→ Action item
For the entries below, the result should be an exact transcription of the lines from the one with "Open the Differences Found status button" up to and including the one with "Viewport: 885px width, 1222px height.", and only those.

→ Available data
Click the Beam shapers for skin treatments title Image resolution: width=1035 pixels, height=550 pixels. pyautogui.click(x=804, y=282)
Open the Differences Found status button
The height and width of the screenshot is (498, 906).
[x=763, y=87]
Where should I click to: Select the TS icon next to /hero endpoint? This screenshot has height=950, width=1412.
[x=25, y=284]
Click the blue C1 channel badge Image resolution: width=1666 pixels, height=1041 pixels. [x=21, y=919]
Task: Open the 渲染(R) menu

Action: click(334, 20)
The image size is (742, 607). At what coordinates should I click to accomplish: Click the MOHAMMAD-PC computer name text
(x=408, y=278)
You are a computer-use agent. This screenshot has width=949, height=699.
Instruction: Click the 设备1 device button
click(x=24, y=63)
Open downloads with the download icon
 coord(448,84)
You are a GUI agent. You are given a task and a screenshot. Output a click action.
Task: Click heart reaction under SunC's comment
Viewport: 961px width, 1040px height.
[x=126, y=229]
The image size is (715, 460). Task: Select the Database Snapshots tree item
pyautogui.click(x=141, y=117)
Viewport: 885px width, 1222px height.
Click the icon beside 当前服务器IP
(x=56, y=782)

→ Solution to the problem
Open the Differences Found status button
The height and width of the screenshot is (498, 906).
[x=763, y=87]
Where should I click to: Select the TS icon next to /hero endpoint? This screenshot has height=950, width=1412.
[x=25, y=284]
Click the blue C1 channel badge Image resolution: width=1666 pixels, height=1041 pixels. [x=21, y=919]
Task: Open the 渲染(R) menu

Action: click(334, 20)
The image size is (742, 607). At what coordinates should I click to accomplish: Click the MOHAMMAD-PC computer name text
(x=408, y=278)
You are a computer-use agent. This screenshot has width=949, height=699.
Instruction: Click the 设备1 device button
click(x=24, y=63)
Open downloads with the download icon
 coord(448,84)
You are a GUI agent. You are given a task and a screenshot. Output a click action.
Task: Click heart reaction under SunC's comment
Viewport: 961px width, 1040px height.
[x=126, y=229]
The image size is (715, 460). Task: Select the Database Snapshots tree item
pyautogui.click(x=141, y=117)
Viewport: 885px width, 1222px height.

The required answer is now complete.